#### Excerpted records:
:::
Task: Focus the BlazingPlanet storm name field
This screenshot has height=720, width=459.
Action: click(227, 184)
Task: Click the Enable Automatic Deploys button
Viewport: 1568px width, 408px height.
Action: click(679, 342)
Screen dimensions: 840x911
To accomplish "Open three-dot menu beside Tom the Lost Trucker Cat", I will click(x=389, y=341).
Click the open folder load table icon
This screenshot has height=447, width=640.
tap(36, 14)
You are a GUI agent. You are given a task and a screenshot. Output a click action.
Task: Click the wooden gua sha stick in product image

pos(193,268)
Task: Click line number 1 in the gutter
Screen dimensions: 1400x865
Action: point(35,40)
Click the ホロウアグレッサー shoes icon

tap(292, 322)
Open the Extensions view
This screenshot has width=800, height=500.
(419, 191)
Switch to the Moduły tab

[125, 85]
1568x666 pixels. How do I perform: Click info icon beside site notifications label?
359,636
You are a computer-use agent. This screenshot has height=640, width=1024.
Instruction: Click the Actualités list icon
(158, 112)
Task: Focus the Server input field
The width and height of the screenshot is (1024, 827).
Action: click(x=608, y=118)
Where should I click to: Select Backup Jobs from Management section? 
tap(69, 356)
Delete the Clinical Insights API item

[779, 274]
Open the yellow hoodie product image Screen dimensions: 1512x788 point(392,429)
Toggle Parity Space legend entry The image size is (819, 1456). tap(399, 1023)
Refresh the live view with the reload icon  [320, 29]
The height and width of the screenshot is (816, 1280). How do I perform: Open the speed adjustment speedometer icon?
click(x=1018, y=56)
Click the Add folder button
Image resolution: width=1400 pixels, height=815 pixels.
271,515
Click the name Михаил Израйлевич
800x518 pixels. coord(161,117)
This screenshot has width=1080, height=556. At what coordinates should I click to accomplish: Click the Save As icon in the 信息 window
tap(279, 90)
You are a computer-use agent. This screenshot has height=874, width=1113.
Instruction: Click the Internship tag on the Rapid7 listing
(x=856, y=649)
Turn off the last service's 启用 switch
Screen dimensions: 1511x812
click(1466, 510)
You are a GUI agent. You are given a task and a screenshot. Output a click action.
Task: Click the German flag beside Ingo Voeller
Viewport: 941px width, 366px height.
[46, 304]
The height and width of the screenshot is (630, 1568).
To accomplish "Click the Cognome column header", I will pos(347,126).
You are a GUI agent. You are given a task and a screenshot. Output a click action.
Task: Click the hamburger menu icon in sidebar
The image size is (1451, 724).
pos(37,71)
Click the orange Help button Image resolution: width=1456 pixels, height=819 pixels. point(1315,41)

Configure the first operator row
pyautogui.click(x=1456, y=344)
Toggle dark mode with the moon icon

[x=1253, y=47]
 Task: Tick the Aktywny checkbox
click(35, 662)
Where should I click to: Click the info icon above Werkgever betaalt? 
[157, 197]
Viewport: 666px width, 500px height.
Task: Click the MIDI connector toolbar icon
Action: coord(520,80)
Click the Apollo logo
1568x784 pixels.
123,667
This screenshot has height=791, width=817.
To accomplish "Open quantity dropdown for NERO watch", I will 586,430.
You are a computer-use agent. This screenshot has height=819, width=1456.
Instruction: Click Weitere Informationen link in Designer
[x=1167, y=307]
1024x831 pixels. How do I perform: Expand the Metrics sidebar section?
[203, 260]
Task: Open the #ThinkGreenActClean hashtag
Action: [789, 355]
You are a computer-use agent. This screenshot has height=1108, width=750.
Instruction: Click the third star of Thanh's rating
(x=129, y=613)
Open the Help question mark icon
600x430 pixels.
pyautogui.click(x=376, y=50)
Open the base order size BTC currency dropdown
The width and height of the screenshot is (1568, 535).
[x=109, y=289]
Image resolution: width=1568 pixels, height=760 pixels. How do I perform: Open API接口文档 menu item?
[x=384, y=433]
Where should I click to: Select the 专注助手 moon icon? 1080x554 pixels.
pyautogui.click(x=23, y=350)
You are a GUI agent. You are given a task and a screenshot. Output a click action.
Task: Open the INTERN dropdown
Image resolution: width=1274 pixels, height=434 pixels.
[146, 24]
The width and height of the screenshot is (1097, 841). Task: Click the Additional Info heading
:::
#### Assignment:
Write down exactly the span of lines above from the one containing "Click the name Михаил Израйлевич" to the one containing "Open the Help question mark icon", both ends included.

#### Task result:
Click the name Михаил Израйлевич
800x518 pixels. coord(161,117)
This screenshot has width=1080, height=556. At what coordinates should I click to accomplish: Click the Save As icon in the 信息 window
tap(279, 90)
You are a computer-use agent. This screenshot has height=874, width=1113.
Instruction: Click the Internship tag on the Rapid7 listing
(x=856, y=649)
Turn off the last service's 启用 switch
Screen dimensions: 1511x812
click(1466, 510)
You are a GUI agent. You are given a task and a screenshot. Output a click action.
Task: Click the German flag beside Ingo Voeller
Viewport: 941px width, 366px height.
[46, 304]
The height and width of the screenshot is (630, 1568).
To accomplish "Click the Cognome column header", I will pos(347,126).
You are a GUI agent. You are given a task and a screenshot. Output a click action.
Task: Click the hamburger menu icon in sidebar
The image size is (1451, 724).
pos(37,71)
Click the orange Help button Image resolution: width=1456 pixels, height=819 pixels. point(1315,41)

Configure the first operator row
pyautogui.click(x=1456, y=344)
Toggle dark mode with the moon icon

[x=1253, y=47]
 Task: Tick the Aktywny checkbox
click(35, 662)
Where should I click to: Click the info icon above Werkgever betaalt? 
[157, 197]
Viewport: 666px width, 500px height.
Task: Click the MIDI connector toolbar icon
Action: coord(520,80)
Click the Apollo logo
1568x784 pixels.
123,667
This screenshot has height=791, width=817.
To accomplish "Open quantity dropdown for NERO watch", I will 586,430.
You are a computer-use agent. This screenshot has height=819, width=1456.
Instruction: Click Weitere Informationen link in Designer
[x=1167, y=307]
1024x831 pixels. How do I perform: Expand the Metrics sidebar section?
[203, 260]
Task: Open the #ThinkGreenActClean hashtag
Action: [789, 355]
You are a computer-use agent. This screenshot has height=1108, width=750.
Instruction: Click the third star of Thanh's rating
(x=129, y=613)
Open the Help question mark icon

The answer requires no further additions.